**Objective 1:**
Answer these from the text on loneliness, one line each:
(a) What has the writer heard someone call writing?
(b) According to the writer, what is it better to pick?
(c) What do the writer's own occasional bouts of loneliness suggest about others?
**Objective 2:** Please transcribe the text on loneliness from "One malady commonly" up to and including "it way worse.".
**Objective 3:**
Does each statement agree with the text on loneliness? Answer yes or no and quote the words that decide it.
(a) The writer prefers to work with other people.
(b) The writer says that waiting for the perfect job would mean waiting forever.
(c) The writer never feels lonely.
======== Provided text ========
Dealing with Loneliness


One malady commonly associated with writing is loneliness. Writing is what I've heard someone call an "anti-social activity." You sit at a computer and work away, living in your own little world, alone. If you are like me and prefer to work alone, that's great. But other than having to deal with people who don't understand writing and may argue or whine against your chosen activity, if you truly pursue writing, you'll probably experience a sense of loneliness, in one form or another at some point.

Personally, it takes a lot for me to feel lonely, but even I get little bouts of it from time to time, which tells me others probably get it way worse.

What's weird, though, is that I feel like these days, people will take any problem and cite it as a reason not to pursue something--but if you waited around for the perfect something, you'd wait around forever. If you waited for the perfect job, you'd wait around forever. It's better to pick your problems--what you are willing to deal with, what cost you are willing to put up with.
======== Stored rows ========
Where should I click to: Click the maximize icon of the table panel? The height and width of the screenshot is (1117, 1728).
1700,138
========
======== Stored rows ========
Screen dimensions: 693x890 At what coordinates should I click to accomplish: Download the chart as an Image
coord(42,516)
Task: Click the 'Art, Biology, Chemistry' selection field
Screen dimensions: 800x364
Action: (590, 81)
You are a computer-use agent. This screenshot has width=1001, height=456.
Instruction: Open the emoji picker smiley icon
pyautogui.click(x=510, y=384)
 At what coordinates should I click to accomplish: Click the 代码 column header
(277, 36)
========
======== Stored rows ========
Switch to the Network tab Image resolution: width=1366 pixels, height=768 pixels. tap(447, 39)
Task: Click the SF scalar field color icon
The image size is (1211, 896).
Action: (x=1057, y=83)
========
**Exercise response 1:**
(a) An "anti-social activity."
(b) Your problems: what you are willing to deal with and what cost you are willing to put up with.
(c) That others probably get it way worse.

**Exercise response 2:**
One malady commonly associated with writing is loneliness. Writing is what I've heard someone call an "anti-social activity." You sit at a computer and work away, living in your own little world, alone. If you are like me and prefer to work alone, that's great. But other than having to deal with people who don't understand writing and may argue or whine against your chosen activity, if you truly pursue writing, you'll probably experience a sense of loneliness, in one form or another at some point.

Personally, it takes a lot for me to feel lonely, but even I get little bouts of it from time to time, which tells me others probably get it way worse.

**Exercise response 3:**
(a) No: "If you are like me and prefer to work alone, that's great."
(b) Yes: "If you waited for the perfect job, you'd wait around forever."
(c) No: "but even I get little bouts of it from time to time"